TASKS FOR THIS EXERCISE ::
1 - Decide whether each statement agrees with the review below: (a) Ken Waxman wrote the piece; (b) the review calls inter-genre excursions by contemporary performers merely passable; (c) improvised musicians are exploring composing for string groupings. Answer yes or no for each, quoting the exact words of the review that settle it.
2 - Summarize the review below in two sentences.

EXTRACT TO READ ::
========

May 14, 2014
Uri Caine Ensemble
Rhapsody in Blue
Winter & Winter 910.905-2
Théo Ceccaldi Trio +1
Can You Smile?
Ayler Records AYLCD 136
Samo Salamon & Slovene Philharmonic String Chamber Orchestra
Free Strings Orchestrology
KGOSF VD 013
Nils Wogram & Root 70 with strings
Wog Records 007
ECM CD 2372
Something In The Air: Innovative Writing for Strings and Improvisers
By Ken Waxman
As genres draw closer to one another, the idea of a musician from one area playing and composing a work in another area doesn’t seem so far-fetched. More importantly the sophistication of many contemporary performers means that these inter-genre excursions are triumphant rather than merely passable. One form that is being explored by improvised musicians for instance is composing for the bedrock of the so-called classical music tradition: string groupings.

========

(Stored data entries)
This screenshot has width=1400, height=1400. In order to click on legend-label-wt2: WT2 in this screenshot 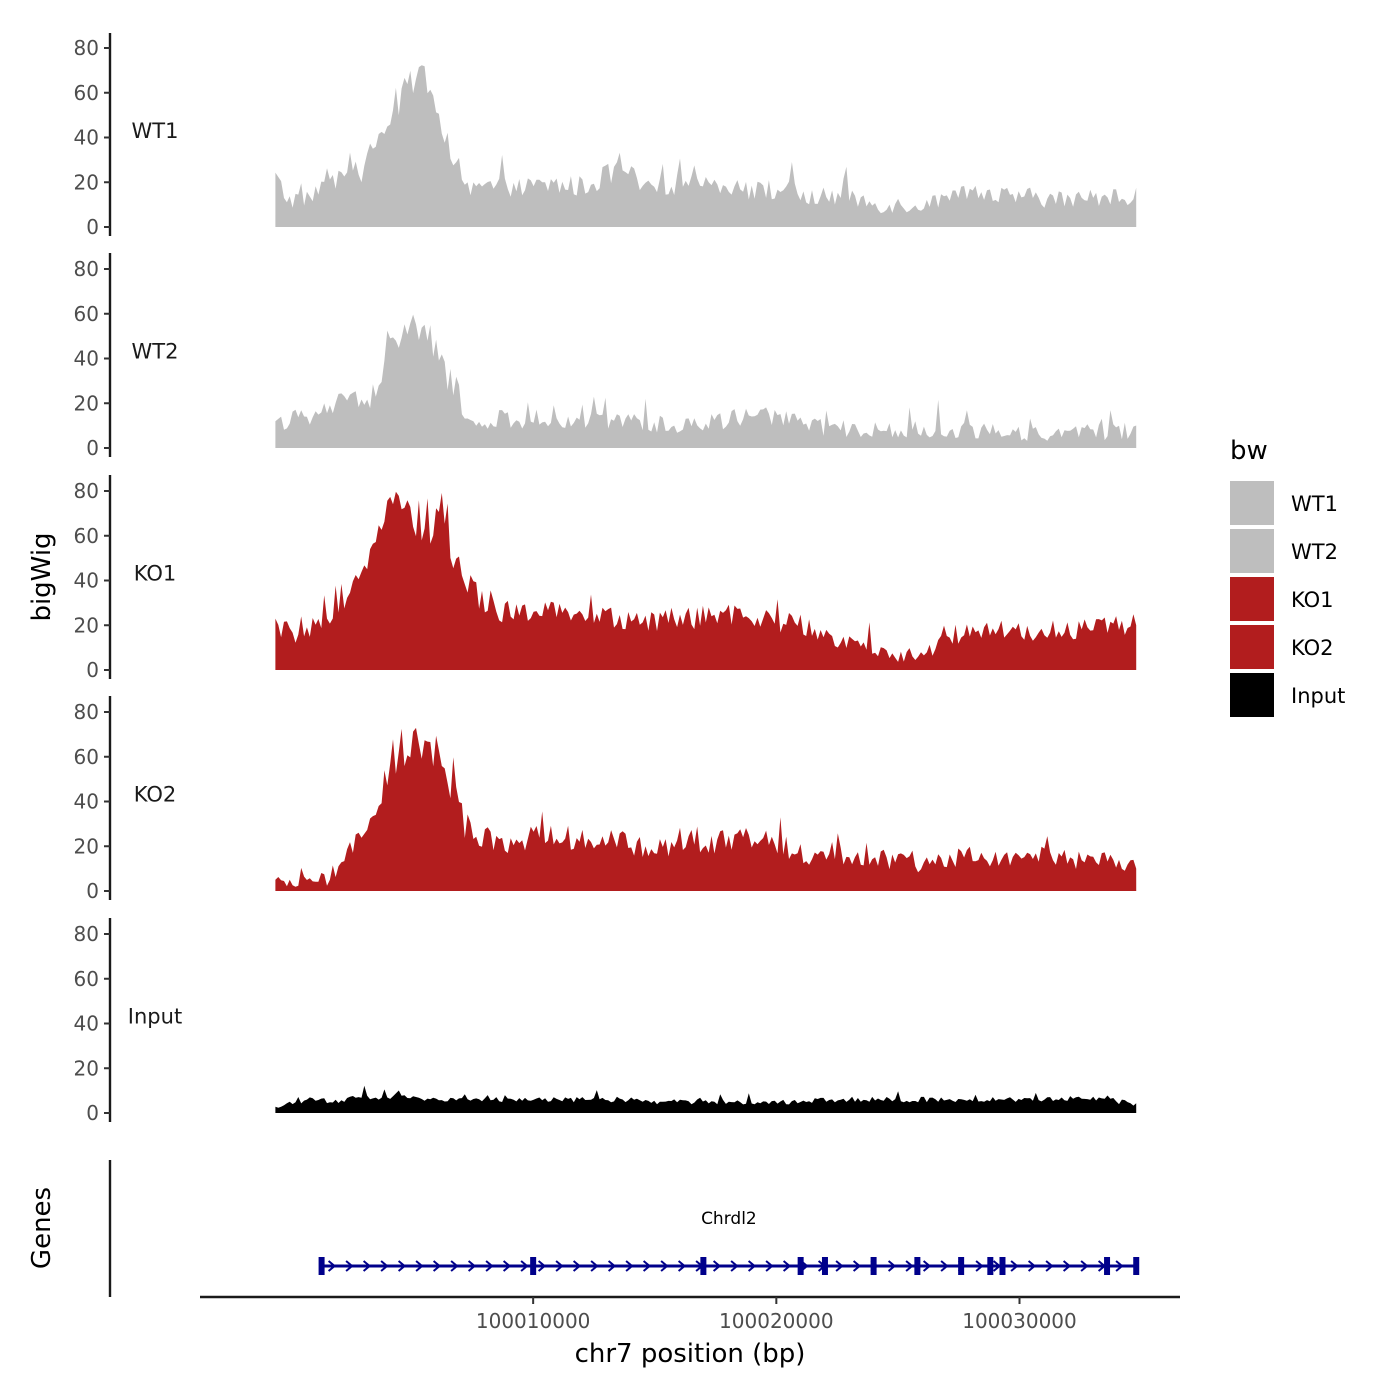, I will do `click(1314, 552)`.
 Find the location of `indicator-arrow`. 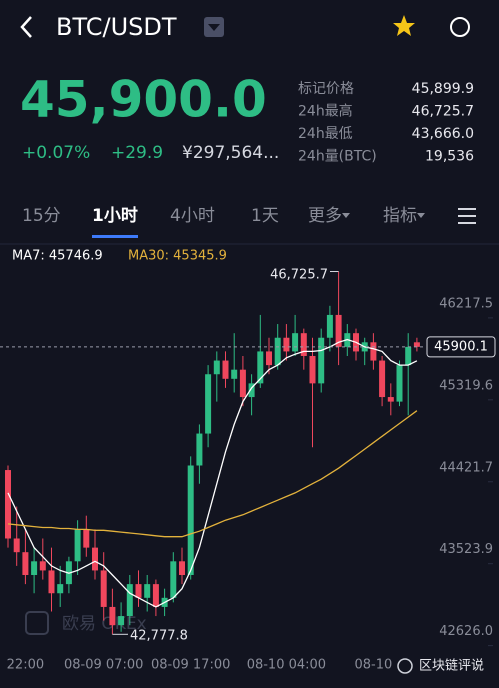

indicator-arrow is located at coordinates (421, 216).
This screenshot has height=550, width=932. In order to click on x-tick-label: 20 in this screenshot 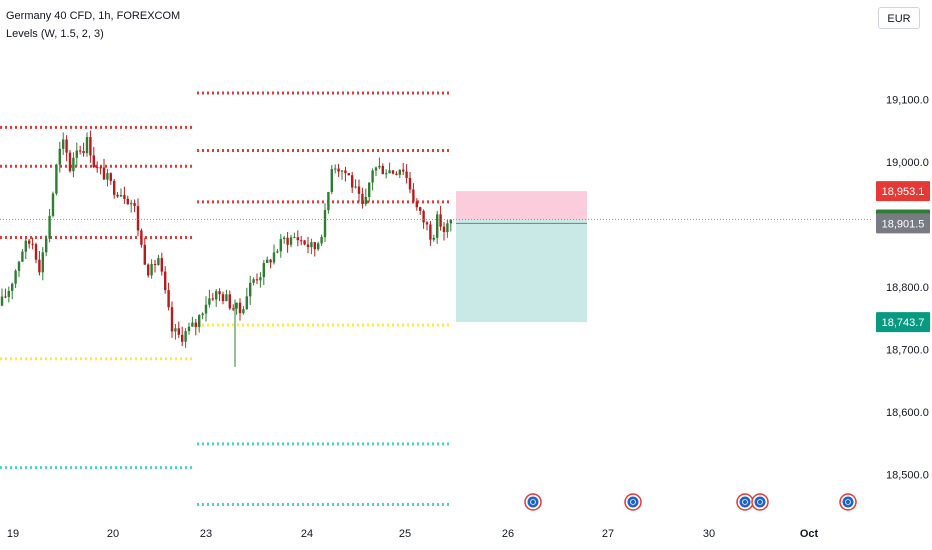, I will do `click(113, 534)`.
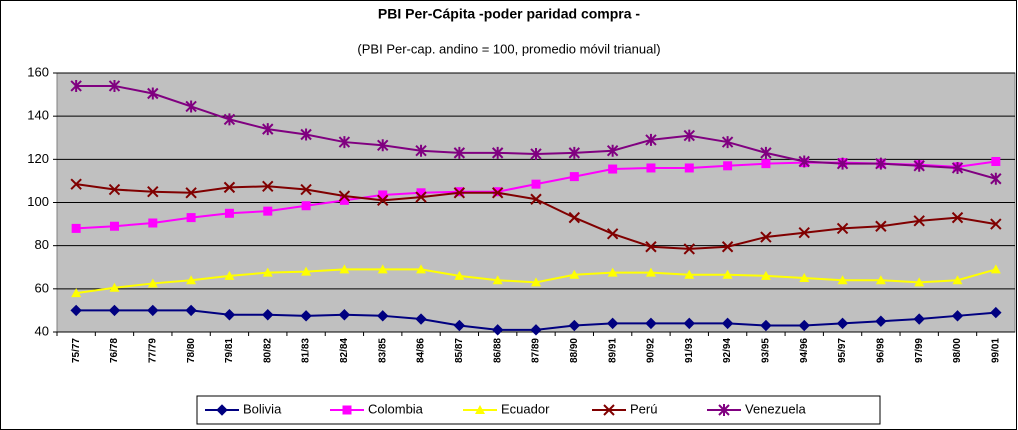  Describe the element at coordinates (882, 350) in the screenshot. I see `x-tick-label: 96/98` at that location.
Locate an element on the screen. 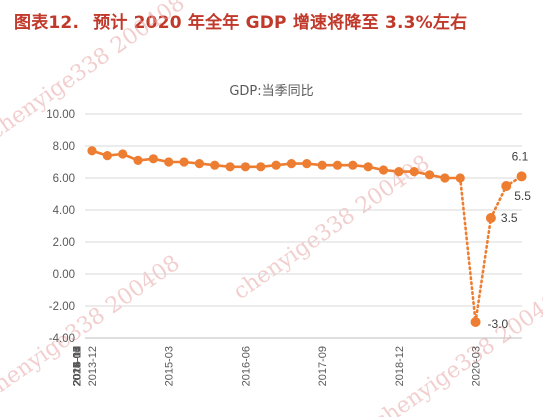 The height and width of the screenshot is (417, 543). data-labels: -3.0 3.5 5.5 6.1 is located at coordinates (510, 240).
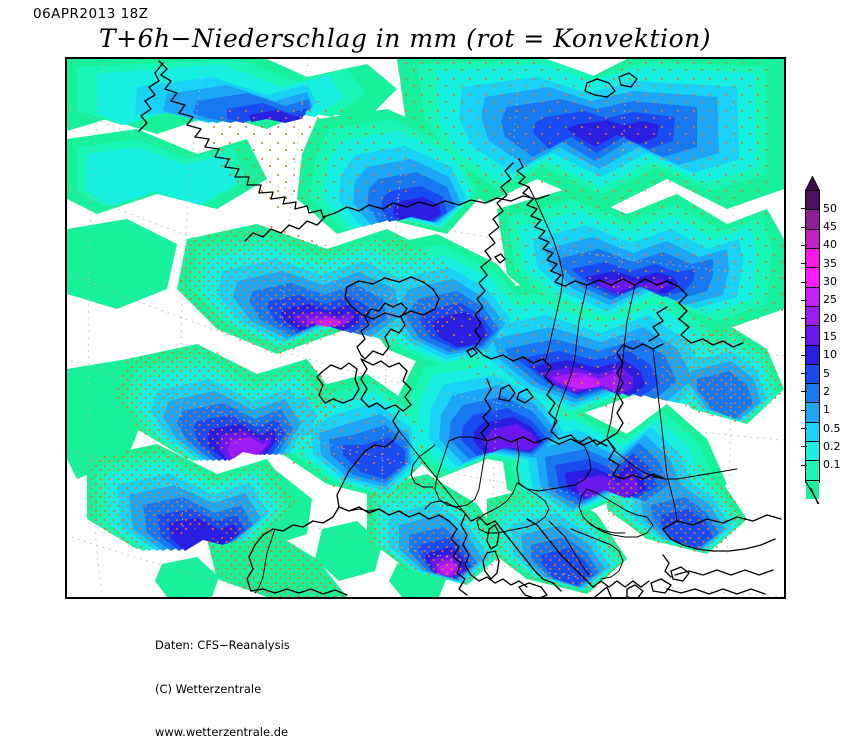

========

ANSWERS BELOW ::
1 -
(a) Yes: "By Ken Waxman"
(b) No: "these inter-genre excursions are triumphant rather than merely passable"
(c) Yes: "One form that is being explored by improvised musicians for instance is composing for the bedrock of the so-called classical music tradition: string groupings."

2 - As genres draw closer, a musician from one area playing and composing in another no longer seems far-fetched, and the sophistication of many contemporary performers makes such excursions triumphant. One form improvised musicians are exploring is composing for string groupings, the bedrock of the so-called classical music tradition.